How have we been able to do this? We have developed cyber risk analytical tools, working with a global cyber security software giant, and we have set the task to a multidisciplinary team of versatile risk modellers and cyber security specialists who help clients prevent and remediate the effects cyber attacks. And we have borrowed from other sectors, in particular the exposure-based predictive modelling the insurance industry uses when they know that the risks they face in the future bear little or no resemblance to any data they can get from the past.
How does this help?
A robust approach to measuring cyber risk exposure will enable you to:
- Satisfy your internal model policy requirements by having an operational risk module that truly reflects the risks that your organisation is exposed to. Now you can derive capital loadings from operational risk which are underpinned by a robust method, allowing you to respond to the emerging regulatory requirements.
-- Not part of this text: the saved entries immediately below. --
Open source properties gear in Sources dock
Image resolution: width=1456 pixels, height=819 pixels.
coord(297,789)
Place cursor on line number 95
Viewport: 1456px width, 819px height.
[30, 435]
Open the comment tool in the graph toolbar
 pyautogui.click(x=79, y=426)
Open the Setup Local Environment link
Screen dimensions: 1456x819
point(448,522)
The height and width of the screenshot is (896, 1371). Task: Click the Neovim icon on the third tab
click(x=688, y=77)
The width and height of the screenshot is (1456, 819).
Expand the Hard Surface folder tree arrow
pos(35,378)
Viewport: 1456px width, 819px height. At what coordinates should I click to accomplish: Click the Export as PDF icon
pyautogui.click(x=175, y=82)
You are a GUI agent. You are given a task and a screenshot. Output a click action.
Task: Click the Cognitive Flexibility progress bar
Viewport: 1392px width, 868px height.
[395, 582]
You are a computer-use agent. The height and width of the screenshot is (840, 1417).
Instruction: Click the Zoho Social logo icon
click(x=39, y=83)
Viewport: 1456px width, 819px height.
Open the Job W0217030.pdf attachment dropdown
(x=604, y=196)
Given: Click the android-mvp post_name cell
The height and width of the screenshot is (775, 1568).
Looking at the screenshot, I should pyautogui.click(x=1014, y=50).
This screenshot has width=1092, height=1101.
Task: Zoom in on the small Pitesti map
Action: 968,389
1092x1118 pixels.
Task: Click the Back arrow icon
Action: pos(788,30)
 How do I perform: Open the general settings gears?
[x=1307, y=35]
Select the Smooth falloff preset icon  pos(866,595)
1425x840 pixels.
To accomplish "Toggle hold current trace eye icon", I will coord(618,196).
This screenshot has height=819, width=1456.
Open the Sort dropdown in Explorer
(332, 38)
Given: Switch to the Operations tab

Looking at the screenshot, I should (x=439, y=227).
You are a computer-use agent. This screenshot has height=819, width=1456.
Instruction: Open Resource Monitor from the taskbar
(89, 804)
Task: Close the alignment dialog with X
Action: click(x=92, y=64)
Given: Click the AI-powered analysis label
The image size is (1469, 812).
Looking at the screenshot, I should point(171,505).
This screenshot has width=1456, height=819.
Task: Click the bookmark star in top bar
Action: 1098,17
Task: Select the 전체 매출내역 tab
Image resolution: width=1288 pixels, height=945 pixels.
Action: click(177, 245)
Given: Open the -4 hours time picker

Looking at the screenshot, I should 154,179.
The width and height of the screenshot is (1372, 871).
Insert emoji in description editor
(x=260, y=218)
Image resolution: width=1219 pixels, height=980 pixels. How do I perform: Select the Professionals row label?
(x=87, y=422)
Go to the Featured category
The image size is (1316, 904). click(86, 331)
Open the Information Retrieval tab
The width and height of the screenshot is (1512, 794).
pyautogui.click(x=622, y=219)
- Communicate and plan for the financial impact of a cyber event. Underpin your cyber resilience planning with quantified impacts, channel commensurate remediation efforts in your IT security budgets, and communicate to stakeholders the downside risks you run in carrying out your business.
- Use the currency you have created to plan your risk management strategy: what to avoid, what to mitigate, what to accept and what to transfer through insurance. We think there are some distinct financial benefits from becoming a better buyer of insurance, and being transparent about the risks you run with your insurer will make you a more attractive risk to underwrite.
With the cyber operational risk framework we have developed, we help financial companies to understand current threats, prepare for the threats of the future and enable them to start on the journey to building strong cyber risk governance throughout the organisation.